My damp hair lies strangled on my sweaty shoulders. The air around me covers every bit of me with heat, and continues to close in on me. My hair clings and knots on my swirly tie-dyed top. It swirls along with the oranges, reds and yellows.
As we bounce up and down along the dusty gray, brown South African road, pictures of my father and sister far away bounce along with my stomach.
Suddenly the car stops, my mind begins to swirl with thoughts: Did we break down? This can’t be good.
My aunt’s smooth voice bounces out of the car with her tall dark body. The dust shines in her eyes. As she gleams in pleasure the wind pulls and pushes her, pulling her into its clutches, as if to smother her with a kiss. The dust is rising into the sky, swirling, taking away all hopes of being able to see.
“Calm down, settle back into the ground, dust,” my mom whispers to me jokingly. And then, like it knows what she said, the dust gently floats to the ground. From the dust is rising a forest of cactus, rose hips and tiny shrubs. A chorus of sighs rises in the silence. I begin to talk but my mother hushes me. “This place is nothing like the hot busy streets of New York; enjoy it while you have it,” she says.
The rose hips have tiny green stems protruding from big luscious fruits, each the size of a golf ball, the color of blood.
I stick my nose out of the car and take a sniff. I smell something salty. Something not at all like the cruddy, cigarette-butt-covered sidewalks that I always used to wake up to. This something smells like something salty, but with the same sweetness as a newly unwrapped candy. My aunt says that it is the ocean and I think that it is the love that is in this place.
We stand there against the wind, looking out onto the ocean before us. The wind dries up all the sandy sweat off our bodies, sweeping it off gently. A big gust of wind brings the gritty sand and harsh salt mist into our eyes, making them tear as we walk blinded into the sand.
When the sand finally comes out of our eyes, gray seagulls hit and dive across the sky, chasing tiny bugs. Their young sit in their nests, cawing for their mother or taking their first flight.
“Each tiny bird spreads its sticky wings and is gone, just like that,” my mother snaps, then stares into her hand as she slowly drops it into the sand.
The sun is dipping into its blue blanket, and is making the sky into a fuchsia blob.
“An ocean is a mural, of a part of a big idea, the beginning of a memory” My father used to say things like that. “Life is a canvas that goes on forever right above the water and anything can be painted on it,” and I would roll my eyes and walk away. But now I know what he meant, and I can see the paintbrush painting.
I stand in the sand, my feet slowly sinking, my mind racing with memories, then like a bullet I run splashing into the white foam, my toes numbed.
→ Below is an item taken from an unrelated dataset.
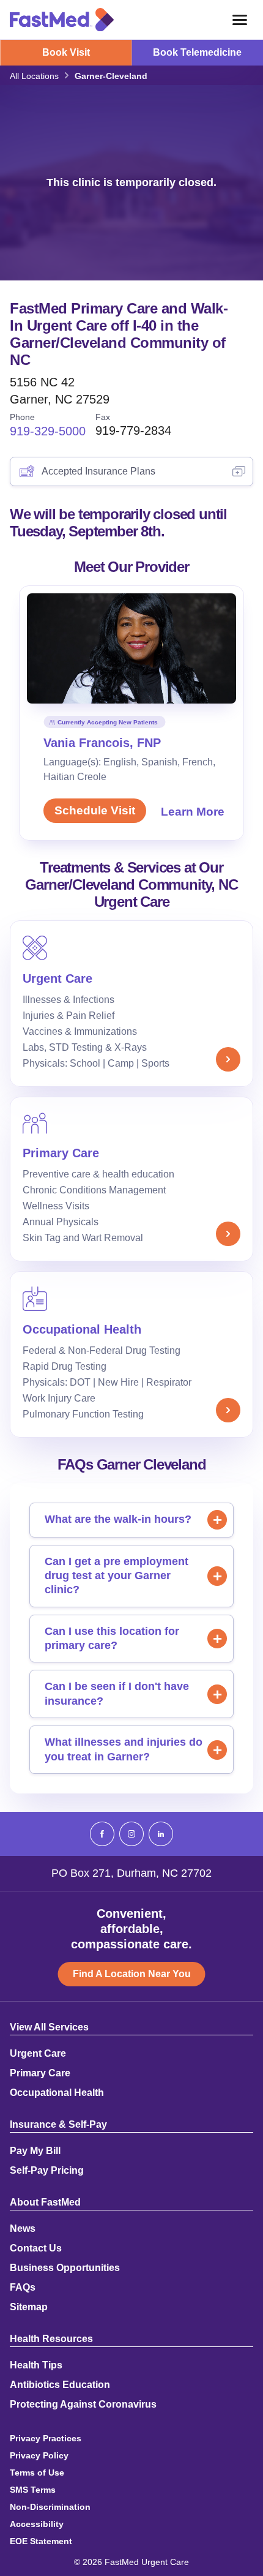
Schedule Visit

Then I run crashing out of the waves and rush into my mother’s arms, burying my face in her shoulder, my knees wobbling and my feet blue. I lift my head to her ear and whisper that the water has frozen icicles in my brain. She laughs and blows in my ear.
“I am all better now,” I say.
“Good,” she says and we talk and giggle until I know she’s still a kid inside. We stand there for a second under our fuchsia sky, as pale blue clouds lazily roll through the sky, and my mother’s baked cookies smell fills the air.
I take a deep breath in and smell the sweet, salty ocean, cookies and car sweat—and the corners of the sky seem to lift and say, “I feel the same way.”
There is only one thing missing: a souvenir, something that I could paint a mural of in the sky when I got home. And then something sparkles, shining like a diamond. I run from my mother’s grasp, and into the icy water. But now I do not feel the coldness or see my feet turn blue. My mind is focused on something.
The water pulls from the sand and the something goes with it, slowly toppling over itself, and then it is gone. The water pushes towards the sand and it shines like a star. I dash for it and quickly pick it up. I rub it, shining it on my shirt as I walk back up the beach. I move it from hand to hand, massaging it, making it burn my hands. One side has a metallic glaze and the other is just a shiny black shell. The shell seems magical, as it rests in my hand, sending waves through my body.
All of a sudden a little hand reaches from behind me and snags the shell. I turn quickly to see my tiny cousin’s gold locks swiftly moving down the beach and into my aunt’s arms, her pink cheeks flushed and her little body heaving. I want so badly to scream, to run towards her and snatch the shell from her tiny fragile hands. But all I can do is cry. The hot tears stream down my face, making tiny bubbles in my eyes. I rub the tears away and run towards her.
Tiny bits of sand fly in the air behind me, making little whirlwinds. I slide across the sand arid kneel before her, pretending to be some humble servant begging for mercy. She smiles but keeps the shell locked in her hand, holding the key in her heart. My eyes are burning and I can hear the laughter of my mother cutting through the air in the distance, but nothing matters. My hand creeps into her palm and slowly pries away at the lock. The key turns and the door opens and the key is in my hand.